### What is expected
Please reproduce the data below exactly, from the first line through the line containing "Task: Click the padlock Stop sharing icon", and leave every later line out.

++++++++

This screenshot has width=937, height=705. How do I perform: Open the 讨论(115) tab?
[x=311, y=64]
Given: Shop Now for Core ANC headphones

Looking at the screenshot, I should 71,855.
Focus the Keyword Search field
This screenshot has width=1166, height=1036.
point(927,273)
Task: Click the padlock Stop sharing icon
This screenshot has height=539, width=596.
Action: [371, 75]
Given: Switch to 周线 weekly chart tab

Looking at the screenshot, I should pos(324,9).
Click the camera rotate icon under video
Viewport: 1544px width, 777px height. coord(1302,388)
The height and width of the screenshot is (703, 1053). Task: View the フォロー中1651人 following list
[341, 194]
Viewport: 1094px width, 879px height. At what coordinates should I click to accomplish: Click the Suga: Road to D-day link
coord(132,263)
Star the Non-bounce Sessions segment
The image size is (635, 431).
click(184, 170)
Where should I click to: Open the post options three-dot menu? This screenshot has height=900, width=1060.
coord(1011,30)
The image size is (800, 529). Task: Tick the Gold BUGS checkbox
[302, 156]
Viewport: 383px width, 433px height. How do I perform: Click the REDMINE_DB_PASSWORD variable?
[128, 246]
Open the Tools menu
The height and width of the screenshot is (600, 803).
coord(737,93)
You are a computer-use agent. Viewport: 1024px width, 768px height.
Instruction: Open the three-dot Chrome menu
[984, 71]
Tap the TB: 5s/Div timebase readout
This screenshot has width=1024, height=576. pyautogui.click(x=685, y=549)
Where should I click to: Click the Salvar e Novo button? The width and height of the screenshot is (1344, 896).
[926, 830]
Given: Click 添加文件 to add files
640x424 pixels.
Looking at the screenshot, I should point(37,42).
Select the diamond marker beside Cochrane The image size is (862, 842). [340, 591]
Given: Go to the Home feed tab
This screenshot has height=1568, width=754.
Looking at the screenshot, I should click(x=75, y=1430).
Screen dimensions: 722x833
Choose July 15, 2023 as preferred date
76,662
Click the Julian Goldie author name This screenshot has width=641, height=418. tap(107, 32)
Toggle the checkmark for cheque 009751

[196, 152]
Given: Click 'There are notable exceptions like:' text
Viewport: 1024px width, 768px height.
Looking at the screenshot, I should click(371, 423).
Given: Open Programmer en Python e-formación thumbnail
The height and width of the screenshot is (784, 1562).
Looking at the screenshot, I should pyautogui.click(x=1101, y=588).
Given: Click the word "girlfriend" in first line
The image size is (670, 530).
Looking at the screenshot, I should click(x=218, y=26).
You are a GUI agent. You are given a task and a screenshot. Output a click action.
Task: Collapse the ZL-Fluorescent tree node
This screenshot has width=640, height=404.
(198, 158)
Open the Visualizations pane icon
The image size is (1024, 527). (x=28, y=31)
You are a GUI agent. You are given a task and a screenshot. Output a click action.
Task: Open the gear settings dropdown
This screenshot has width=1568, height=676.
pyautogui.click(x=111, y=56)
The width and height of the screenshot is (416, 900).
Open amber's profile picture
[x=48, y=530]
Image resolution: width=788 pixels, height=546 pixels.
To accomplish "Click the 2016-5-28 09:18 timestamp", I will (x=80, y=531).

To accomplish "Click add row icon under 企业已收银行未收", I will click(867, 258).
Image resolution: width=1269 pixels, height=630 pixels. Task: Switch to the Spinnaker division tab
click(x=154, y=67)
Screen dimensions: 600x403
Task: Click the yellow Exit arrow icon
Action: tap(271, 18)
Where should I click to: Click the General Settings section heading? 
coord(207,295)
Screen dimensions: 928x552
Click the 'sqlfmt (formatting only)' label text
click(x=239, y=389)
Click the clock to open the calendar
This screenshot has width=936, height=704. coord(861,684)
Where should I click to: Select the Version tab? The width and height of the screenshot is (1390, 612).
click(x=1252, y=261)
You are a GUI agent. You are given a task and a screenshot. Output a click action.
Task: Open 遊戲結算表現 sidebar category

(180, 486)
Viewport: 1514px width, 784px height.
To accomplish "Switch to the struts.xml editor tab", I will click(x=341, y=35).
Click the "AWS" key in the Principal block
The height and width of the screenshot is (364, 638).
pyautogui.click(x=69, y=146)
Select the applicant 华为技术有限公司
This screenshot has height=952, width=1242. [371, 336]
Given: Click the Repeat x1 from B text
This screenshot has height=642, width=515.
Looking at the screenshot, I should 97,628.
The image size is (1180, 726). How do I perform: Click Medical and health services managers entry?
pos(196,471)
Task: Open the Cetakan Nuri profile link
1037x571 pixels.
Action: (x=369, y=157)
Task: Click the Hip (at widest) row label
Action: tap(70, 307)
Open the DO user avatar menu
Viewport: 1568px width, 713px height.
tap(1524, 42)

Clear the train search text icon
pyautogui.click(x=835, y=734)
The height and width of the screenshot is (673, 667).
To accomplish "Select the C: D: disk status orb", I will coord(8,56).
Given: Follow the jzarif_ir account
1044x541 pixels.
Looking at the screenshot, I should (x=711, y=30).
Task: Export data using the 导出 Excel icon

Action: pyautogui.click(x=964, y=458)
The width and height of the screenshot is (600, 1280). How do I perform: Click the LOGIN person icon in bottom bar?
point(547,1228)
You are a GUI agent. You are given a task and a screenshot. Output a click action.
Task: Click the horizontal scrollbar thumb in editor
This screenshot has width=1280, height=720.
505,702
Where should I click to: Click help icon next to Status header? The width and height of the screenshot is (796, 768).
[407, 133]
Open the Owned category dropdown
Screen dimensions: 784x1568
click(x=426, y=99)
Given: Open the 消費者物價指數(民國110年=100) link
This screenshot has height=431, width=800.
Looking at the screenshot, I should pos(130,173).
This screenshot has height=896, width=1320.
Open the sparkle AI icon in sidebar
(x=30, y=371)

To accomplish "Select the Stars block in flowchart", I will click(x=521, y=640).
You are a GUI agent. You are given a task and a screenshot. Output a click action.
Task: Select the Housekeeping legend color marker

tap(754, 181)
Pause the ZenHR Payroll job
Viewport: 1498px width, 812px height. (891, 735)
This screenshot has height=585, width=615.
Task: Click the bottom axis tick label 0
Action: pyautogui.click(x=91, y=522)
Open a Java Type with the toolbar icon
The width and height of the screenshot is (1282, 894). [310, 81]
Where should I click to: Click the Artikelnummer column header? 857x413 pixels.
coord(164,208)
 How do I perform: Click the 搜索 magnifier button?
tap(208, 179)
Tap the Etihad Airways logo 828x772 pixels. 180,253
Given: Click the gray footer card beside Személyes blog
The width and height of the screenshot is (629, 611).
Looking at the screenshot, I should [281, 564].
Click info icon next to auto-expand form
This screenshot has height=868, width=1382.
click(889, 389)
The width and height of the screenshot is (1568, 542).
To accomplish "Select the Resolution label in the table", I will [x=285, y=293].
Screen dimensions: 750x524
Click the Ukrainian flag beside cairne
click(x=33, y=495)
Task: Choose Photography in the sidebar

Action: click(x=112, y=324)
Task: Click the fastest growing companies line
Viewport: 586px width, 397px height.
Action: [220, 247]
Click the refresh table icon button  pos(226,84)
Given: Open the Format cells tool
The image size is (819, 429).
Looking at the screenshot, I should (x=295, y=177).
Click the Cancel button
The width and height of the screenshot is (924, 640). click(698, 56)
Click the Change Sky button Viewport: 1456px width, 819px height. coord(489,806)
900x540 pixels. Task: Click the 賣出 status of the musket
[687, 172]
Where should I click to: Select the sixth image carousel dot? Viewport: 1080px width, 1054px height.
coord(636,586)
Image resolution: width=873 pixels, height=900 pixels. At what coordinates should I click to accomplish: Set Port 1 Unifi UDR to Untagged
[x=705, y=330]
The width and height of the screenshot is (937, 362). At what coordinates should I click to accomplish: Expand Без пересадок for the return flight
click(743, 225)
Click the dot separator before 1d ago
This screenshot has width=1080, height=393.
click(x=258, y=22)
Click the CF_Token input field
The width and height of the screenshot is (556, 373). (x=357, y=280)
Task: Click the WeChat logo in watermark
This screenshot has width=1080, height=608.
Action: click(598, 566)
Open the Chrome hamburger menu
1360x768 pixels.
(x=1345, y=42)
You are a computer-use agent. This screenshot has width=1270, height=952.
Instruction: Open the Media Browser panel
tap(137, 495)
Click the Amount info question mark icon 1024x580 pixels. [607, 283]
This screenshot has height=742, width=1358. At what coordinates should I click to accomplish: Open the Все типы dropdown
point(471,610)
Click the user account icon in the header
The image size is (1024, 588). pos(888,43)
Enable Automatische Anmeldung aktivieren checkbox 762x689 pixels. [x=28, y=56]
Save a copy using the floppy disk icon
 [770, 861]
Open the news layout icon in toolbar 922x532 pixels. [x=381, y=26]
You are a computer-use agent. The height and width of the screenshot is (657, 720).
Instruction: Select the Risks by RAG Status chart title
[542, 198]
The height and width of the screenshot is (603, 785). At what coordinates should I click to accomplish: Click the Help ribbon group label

++++++++

### Task response
This screenshot has width=937, height=705. How do I perform: Open the 讨论(115) tab?
[x=311, y=64]
Given: Shop Now for Core ANC headphones

Looking at the screenshot, I should 71,855.
Focus the Keyword Search field
This screenshot has width=1166, height=1036.
point(927,273)
Task: Click the padlock Stop sharing icon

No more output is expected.